U.S. Marine Corps Gunnery Sgt. Parrish Hall II, a native of Michigan and a UH-1Y Venom crew chief with Marine Light Attack Helicopter Squadron (HMLA) 167, fires a GAU-17A minigun during a flight over the coast of North Carolina, March 26, 2024. HMLA-167 conducted precision-guided munitions delivery to familiarize designated pilots and ordnance personnel with proper procedures for firing and handling multiple ordnance types. The live-fire training allowed HMLA-167 to enhance integration with the joint force while training in aviation operations in maritime-surface warfare. (U.S. Marine Corps photo by Lance Cpl. Orlanys Diaz Figueroa)

Skies Above North Carolina. (March 29, 2024): Vietnam veterans remember the courageous door gunners who protected them during numerous combat insertions. Manning the veritable M60 machine gun, door gunners “sprayed the trees” to clear enemy troops from the landing zone. Today, the door gunner’s job remains the same, but the firepower sure has changed. In this photo by Lance Corporal Orlanys Diaz, Marine Corps Gunnery Sergeant Parrish Hall II, a UH-1Y Venom crew chief with Marine Light Attack Helicopter Squadron 67, fires a GAU-17A minigun, the latest and most powerful light aircraft weapon.
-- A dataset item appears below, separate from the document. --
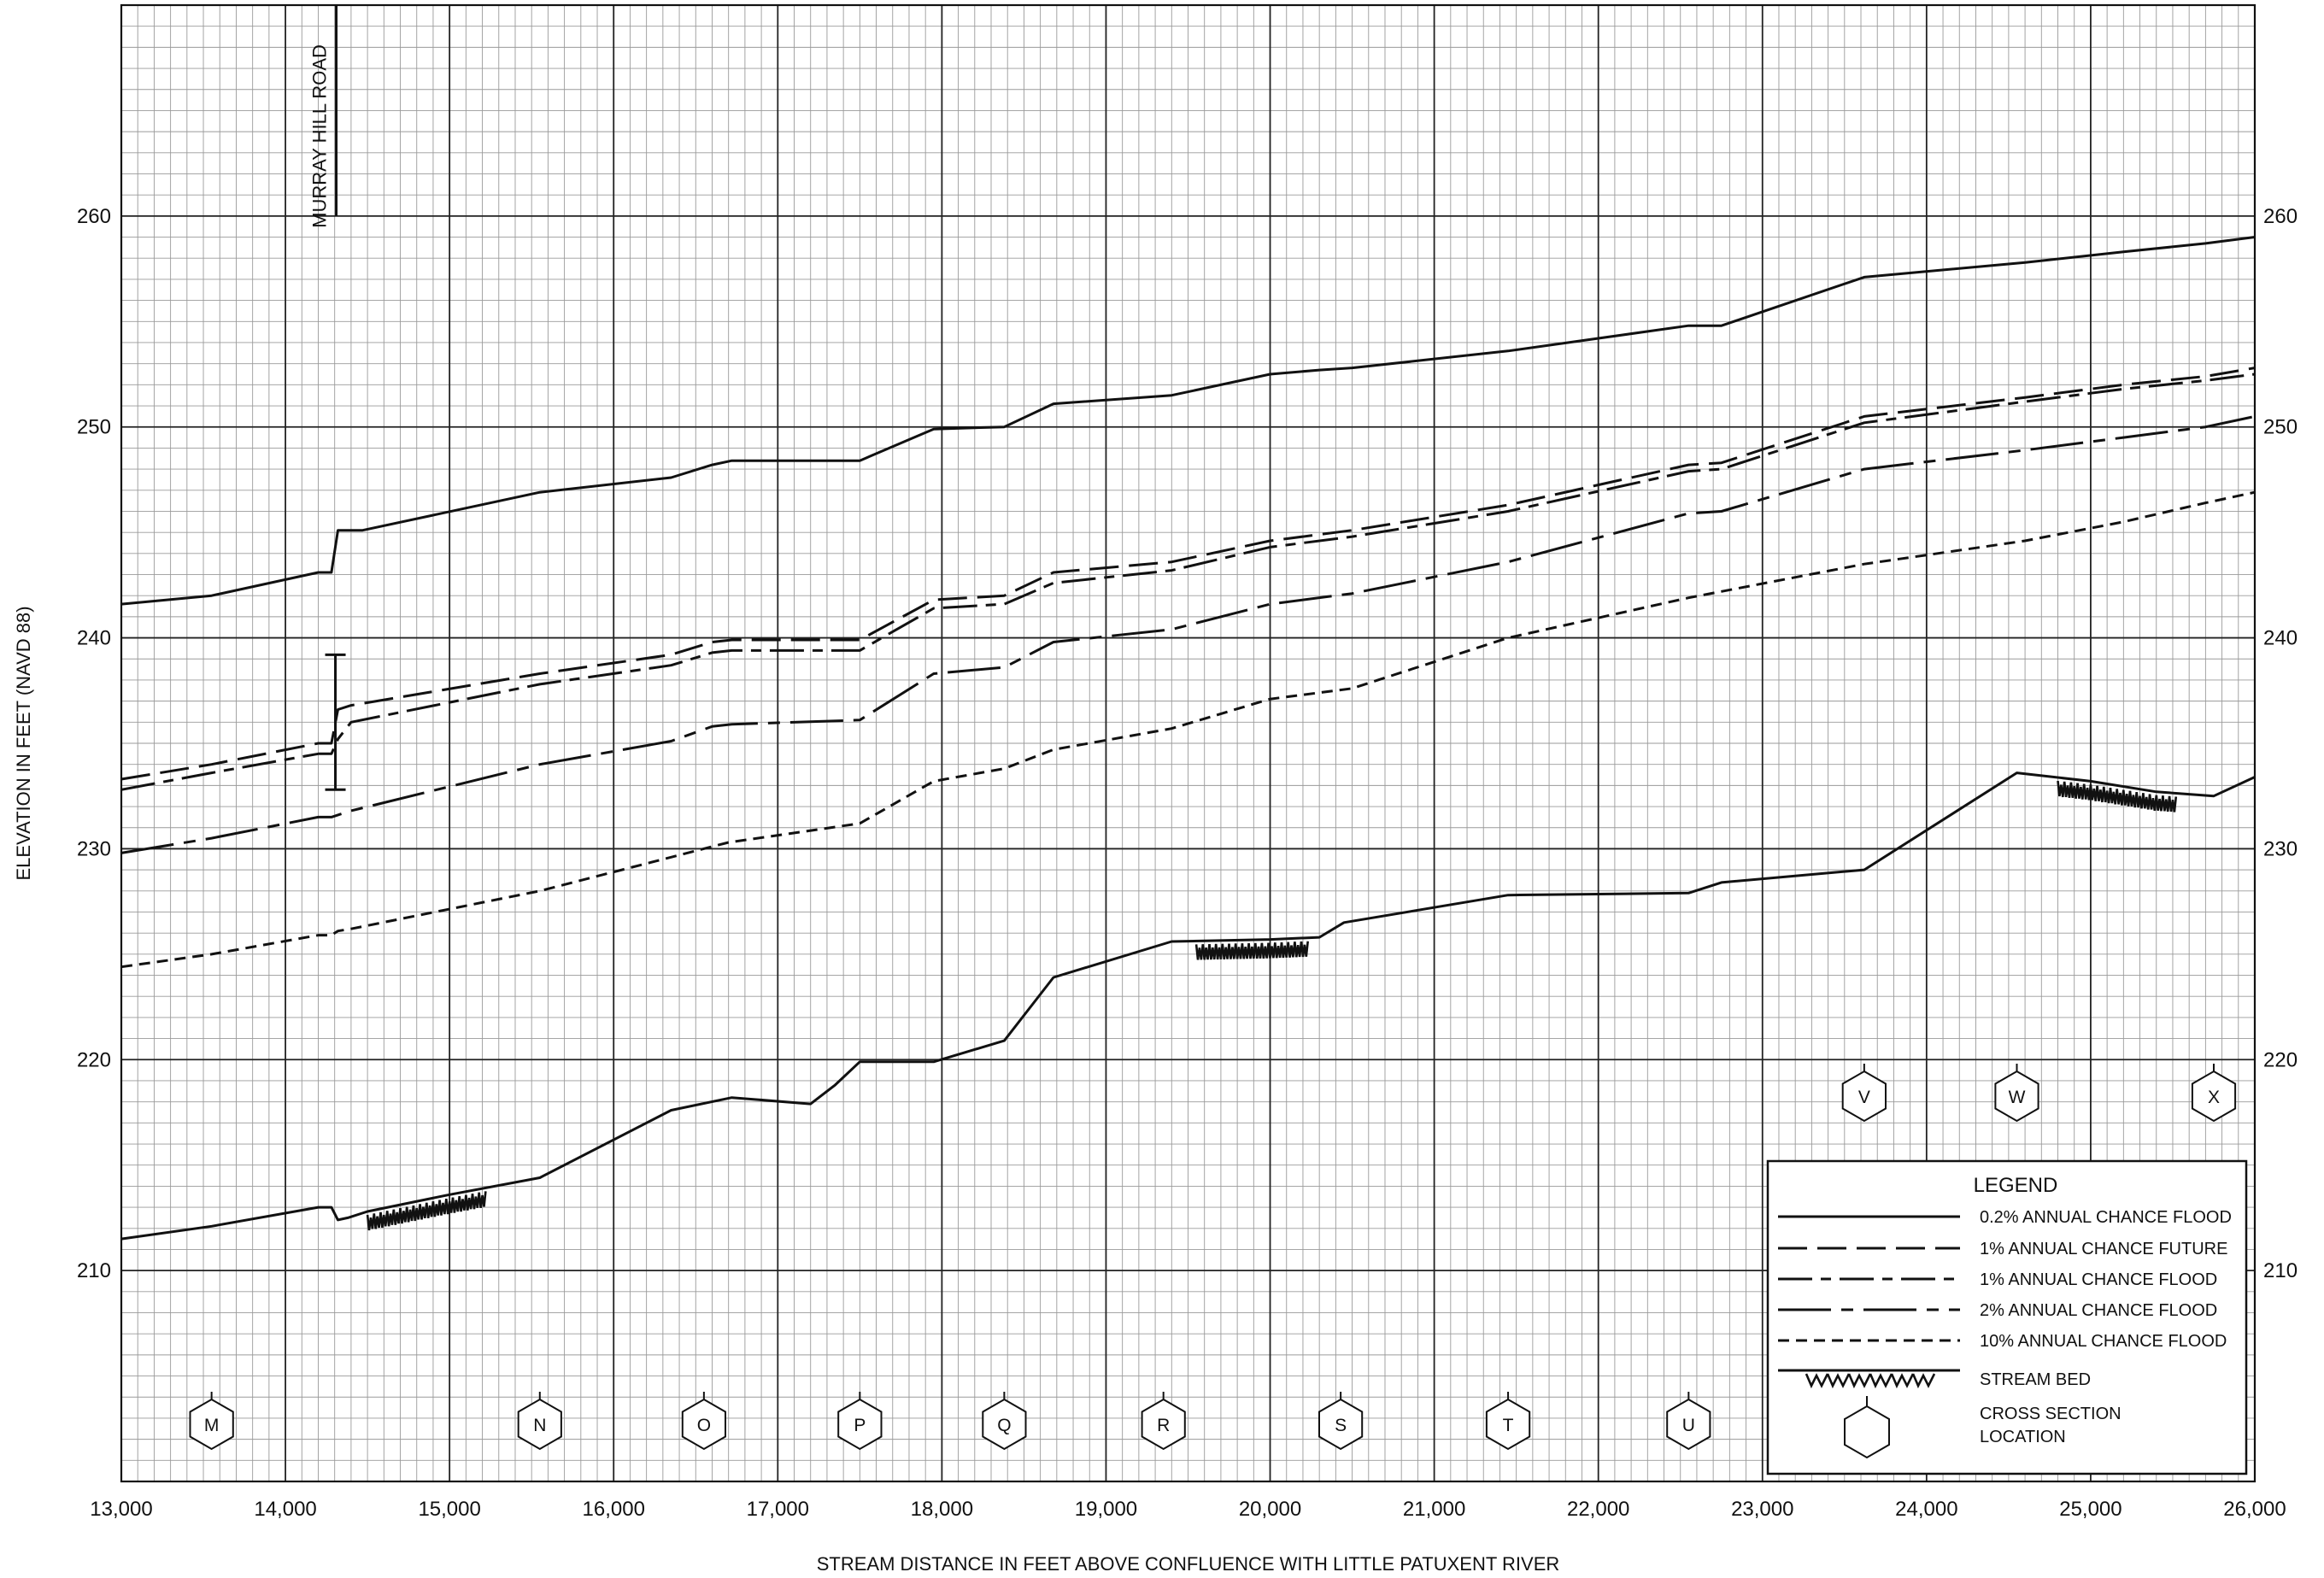 This screenshot has width=2324, height=1578. I want to click on cross-section-label: X, so click(2214, 1098).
In Vietnam, door gunners were hamstrung by the M60s rate of fire of only six hundred rounds per minute. These and other light machine guns became obsolete with the advent of jet aircraft and the need for a weapon with increased range, rate of fire, and projectile lethality.

Enter General Electric and its “Vulcan” GAU-17A, a six barrel electrically operated gatling gun that can be mounted on vehicles, helicopters, and boats. It has an incredible rate of fire up six thousand rounds per minute. The “Gatling” design is based on the multi-barreled rotary weapon invented by Richard J. Gatling in the 1880s. Instead of a hand crank, today’s “miniguns” use electric motors to power the barrels and the weapon is equipped with a ""high"" (4,000 rpm) and "low" (2,000 rpm) rate of fire selector switch. They are typically mounted in the doors/windows on helicopters for self-defense in landing zones.

The GAU-17 is currently in service on the UH-1N, H-3, and H-60 helicopters as well as a number of American Special Operations aircraft, helicopters, and boats.